Poulain also examines the evolving French eating experience to changes in religion, particularly Catholicism.  Food, for the French, becomes a celebration of this life and is not simply seen as a necessity or as some way of punishing one’s self, as  he contends English Protestantism  does (pp.188-195.)  As another example, except for pagan “holdovers” in some parts of France, the slaughter of animals has been secularized, in large part because, in Catholicism, the sacrifice of Jesus itself required sacralization, and the prayers for the sacrifice of animals therefore did not need any ritual accompaniment (192 et seq.)

As suggested, above, he also reviews changes in French cuisine, the Americanization of food, and the changes in eating among different ethnic cuisines of the world.  For example, meals, commonly shared in Vietnam, when eaten in France, are eaten by an individual person (21).  There are more of these intriguing observations, too many to mention here, and worthy of interest and commentary.

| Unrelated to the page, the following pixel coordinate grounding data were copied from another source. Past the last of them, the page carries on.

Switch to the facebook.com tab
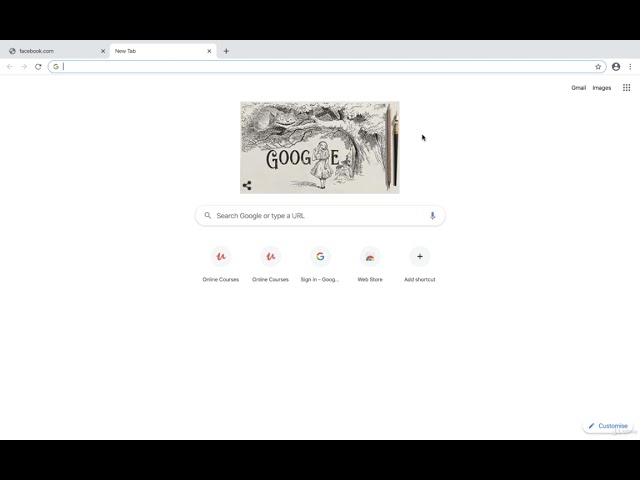 [55, 51]

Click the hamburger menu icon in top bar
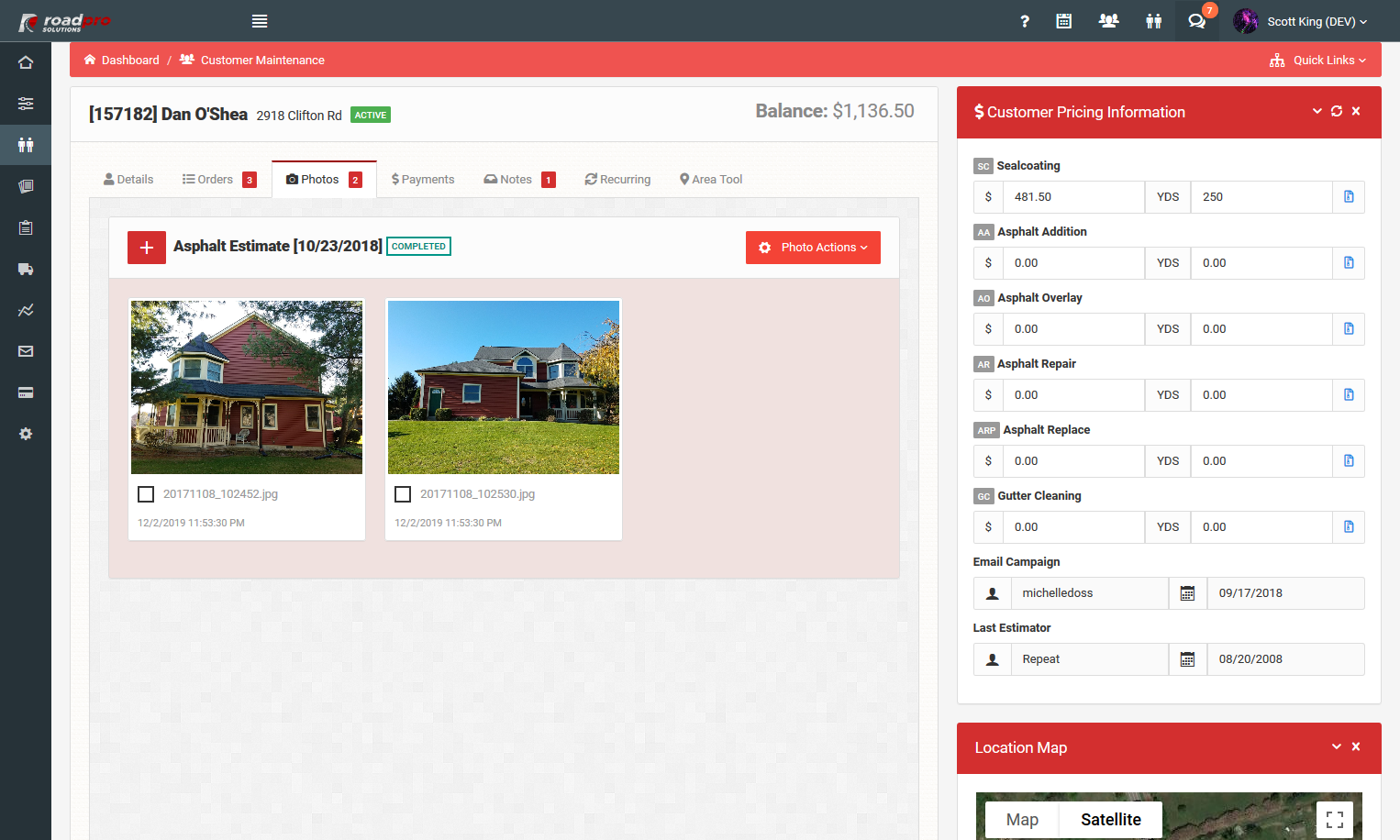click(x=260, y=21)
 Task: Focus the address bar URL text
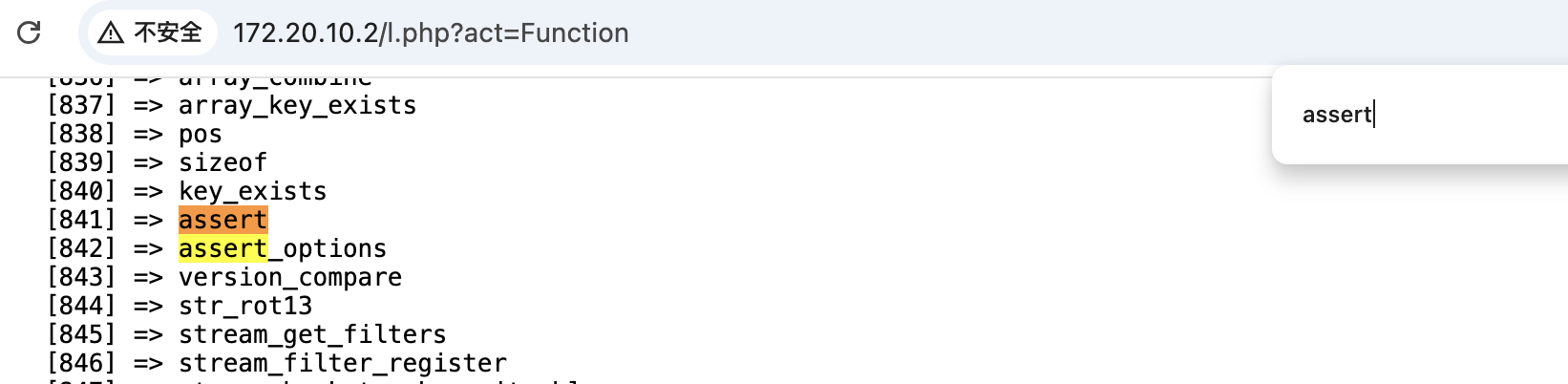[431, 32]

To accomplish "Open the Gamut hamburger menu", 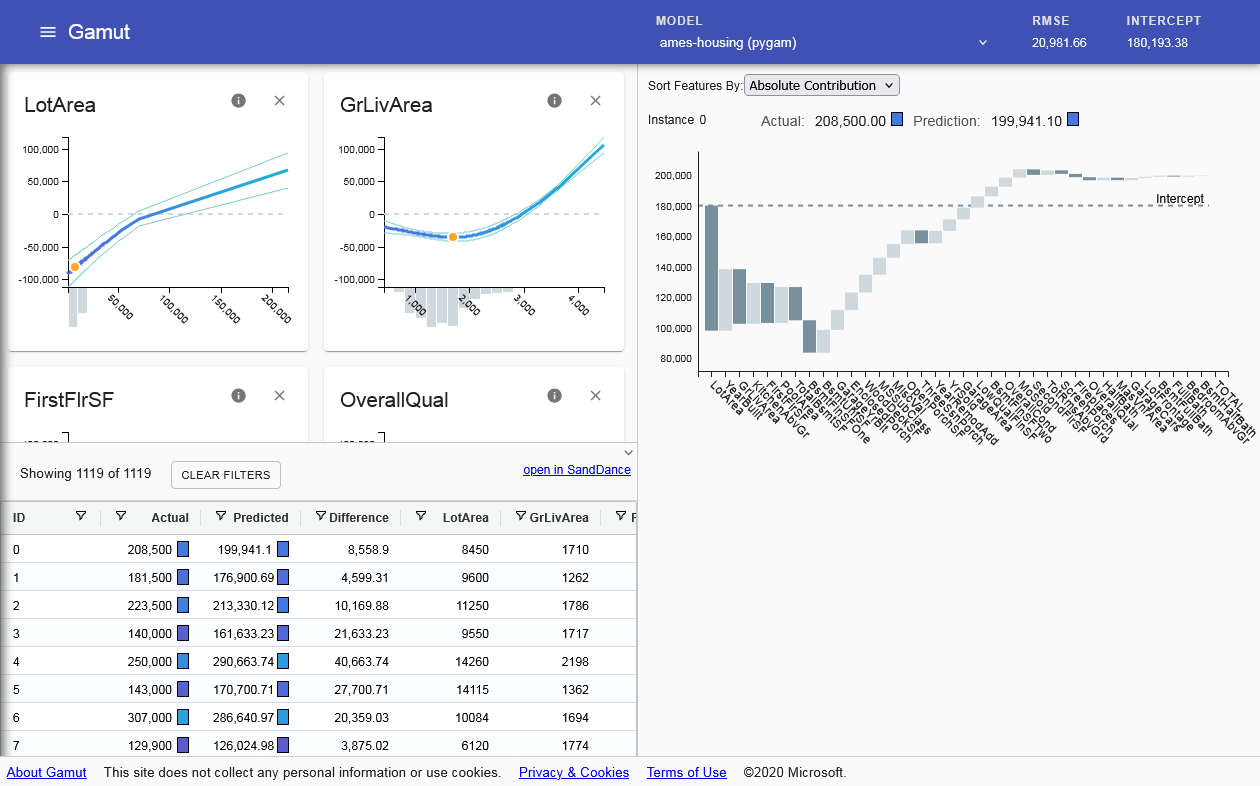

In Chapter 5, Obesity and the medicalization of everyday food consumption, Poulain addresses the ways in which societies define obesity and its relation to the notions of beauty and to changing ideas about nutrition.  I find this presentation worthwhile. There is a related issue worth raising, however, one about which I am concerned.  I am a psychologist as well as an anthropologist. As a psychologist, I assess clients for gastric bypass and laparoscopic surgeries because many have found it impossible to lose weight.  Poulain does not address this issue.   These people run the risk of Type II diabetes and significant collapse of cartilage between their joints, as well as the possibility of heart attacks. Furthermore, no attention is paid to the fact that so many people who are severely obese have been sexually abused and/or have been raped.  (See, for example, Gustafon and Sawrwer 2004). Their obesity is, in part, a response to that trauma and must be respectfully addressed by trained clinicians working with similarly trained physicians and nutritionists.

Overall, this is an excellent book that will stimulate and provoke research and discussion both within disciplines and cross disciplinarily.  As noted earlier, it is an excellent resource for understanding the history of the “food social space” in past and present social science.  In addition, the translation is excellent. Lastly, it is appropriate for professionals in the field and graduate students.  Selected chapters may be useful for upper division students as well.